◆ **The problem**: Leave the pictures out and repeat the rest of the data below exactly.

The data Start Marker

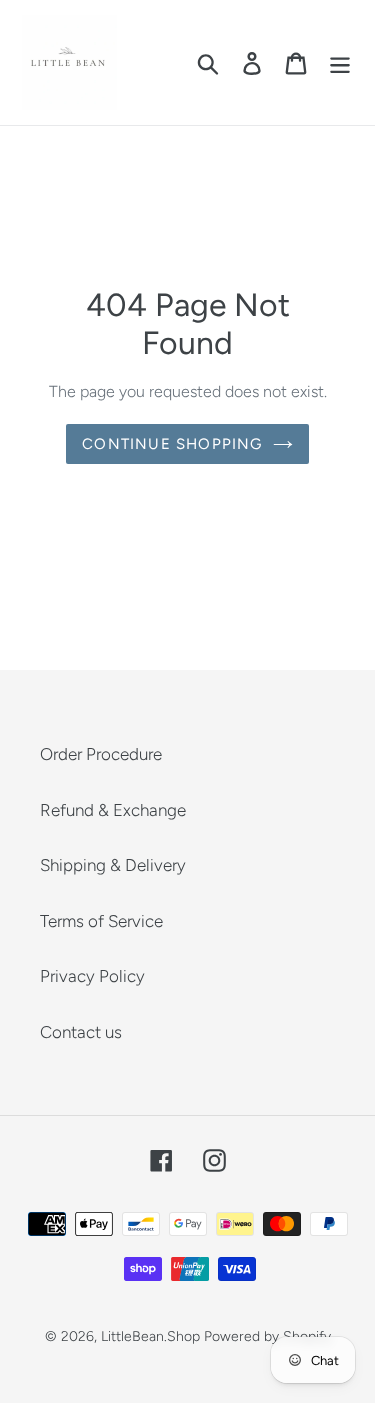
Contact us (81, 1032)
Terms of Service (101, 921)
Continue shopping (172, 444)
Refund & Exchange (113, 810)
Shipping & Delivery (113, 865)
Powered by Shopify (267, 1336)
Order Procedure (101, 754)
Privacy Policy (92, 976)
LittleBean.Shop (150, 1336)
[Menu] (340, 63)
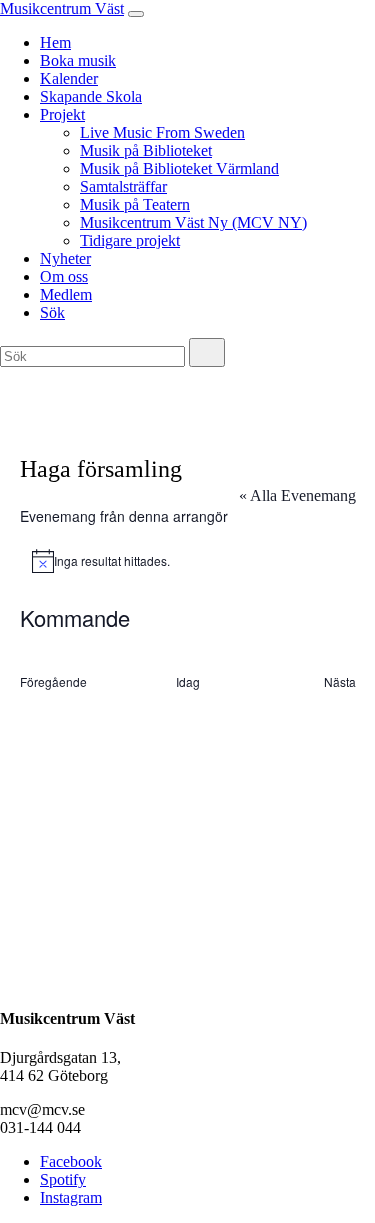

The data End Marker

◆ **Response to the exercise**:
Contact us (81, 1032)
Terms of Service (101, 921)
Continue shopping (172, 444)
Refund & Exchange (113, 810)
Shipping & Delivery (113, 865)
Powered by Shopify (267, 1336)
Order Procedure (101, 754)
Privacy Policy (92, 976)
LittleBean.Shop (150, 1336)
[Menu] (340, 63)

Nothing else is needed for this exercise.